> [WHAT IS REQUIRED]: Lines of the data that contain the word "agent" are the ones to copy.

*** Opening of EXERCISE INPUTS ***

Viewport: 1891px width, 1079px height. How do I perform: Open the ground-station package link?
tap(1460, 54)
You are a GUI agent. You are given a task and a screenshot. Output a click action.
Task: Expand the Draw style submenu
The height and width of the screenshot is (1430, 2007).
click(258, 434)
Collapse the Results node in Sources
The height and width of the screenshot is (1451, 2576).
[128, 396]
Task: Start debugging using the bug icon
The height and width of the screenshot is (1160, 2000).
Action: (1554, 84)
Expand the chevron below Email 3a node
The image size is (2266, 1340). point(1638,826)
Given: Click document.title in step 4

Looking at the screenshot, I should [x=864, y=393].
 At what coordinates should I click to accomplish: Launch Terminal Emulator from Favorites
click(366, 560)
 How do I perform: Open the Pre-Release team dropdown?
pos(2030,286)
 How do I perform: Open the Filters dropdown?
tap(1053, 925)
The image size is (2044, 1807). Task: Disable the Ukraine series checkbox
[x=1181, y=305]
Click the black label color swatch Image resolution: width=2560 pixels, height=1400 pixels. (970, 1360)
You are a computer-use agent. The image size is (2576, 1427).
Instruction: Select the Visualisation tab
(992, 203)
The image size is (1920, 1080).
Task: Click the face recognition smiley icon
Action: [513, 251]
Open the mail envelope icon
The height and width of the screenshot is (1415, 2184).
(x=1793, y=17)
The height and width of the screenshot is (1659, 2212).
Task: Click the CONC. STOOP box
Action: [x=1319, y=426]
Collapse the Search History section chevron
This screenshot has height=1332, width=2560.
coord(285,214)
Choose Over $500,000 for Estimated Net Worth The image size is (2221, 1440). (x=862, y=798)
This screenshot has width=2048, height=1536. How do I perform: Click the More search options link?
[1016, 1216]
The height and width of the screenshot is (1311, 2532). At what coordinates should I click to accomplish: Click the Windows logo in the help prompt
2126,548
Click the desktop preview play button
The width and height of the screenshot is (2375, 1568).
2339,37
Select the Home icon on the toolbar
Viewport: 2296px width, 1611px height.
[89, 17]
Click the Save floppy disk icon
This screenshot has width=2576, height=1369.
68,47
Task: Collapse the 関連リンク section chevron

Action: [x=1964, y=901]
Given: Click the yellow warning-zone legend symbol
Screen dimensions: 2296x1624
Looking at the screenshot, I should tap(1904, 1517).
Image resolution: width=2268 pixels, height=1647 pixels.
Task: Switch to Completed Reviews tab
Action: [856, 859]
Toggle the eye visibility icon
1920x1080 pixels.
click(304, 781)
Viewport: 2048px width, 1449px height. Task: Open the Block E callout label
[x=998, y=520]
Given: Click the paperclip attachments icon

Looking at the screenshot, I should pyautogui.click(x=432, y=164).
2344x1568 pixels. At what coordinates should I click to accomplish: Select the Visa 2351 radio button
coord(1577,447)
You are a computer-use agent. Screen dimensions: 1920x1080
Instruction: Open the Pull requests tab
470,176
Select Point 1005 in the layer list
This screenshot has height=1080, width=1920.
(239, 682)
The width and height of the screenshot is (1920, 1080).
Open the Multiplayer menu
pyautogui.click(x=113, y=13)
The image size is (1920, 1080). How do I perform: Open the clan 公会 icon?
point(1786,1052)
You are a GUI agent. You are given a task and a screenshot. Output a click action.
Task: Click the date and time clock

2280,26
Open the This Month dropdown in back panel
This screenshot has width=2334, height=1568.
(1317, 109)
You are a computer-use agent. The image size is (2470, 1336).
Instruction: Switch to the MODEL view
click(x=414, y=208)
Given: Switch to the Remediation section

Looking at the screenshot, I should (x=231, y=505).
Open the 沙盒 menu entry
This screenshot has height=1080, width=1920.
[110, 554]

*** Close of EXERCISE INPUTS ***

> [OUTPUT FOR THIS EXERCISE]:
You are a GUI agent. You are given a task and a screenshot. Output a click action.
You are a computer-use agent. The image size is (2576, 1427).
You are a computer-use agent. Screen dimensions: 1920x1080
You are a GUI agent. You are given a task and a screenshot. Output a click action.
You are a computer-use agent. The image size is (2470, 1336).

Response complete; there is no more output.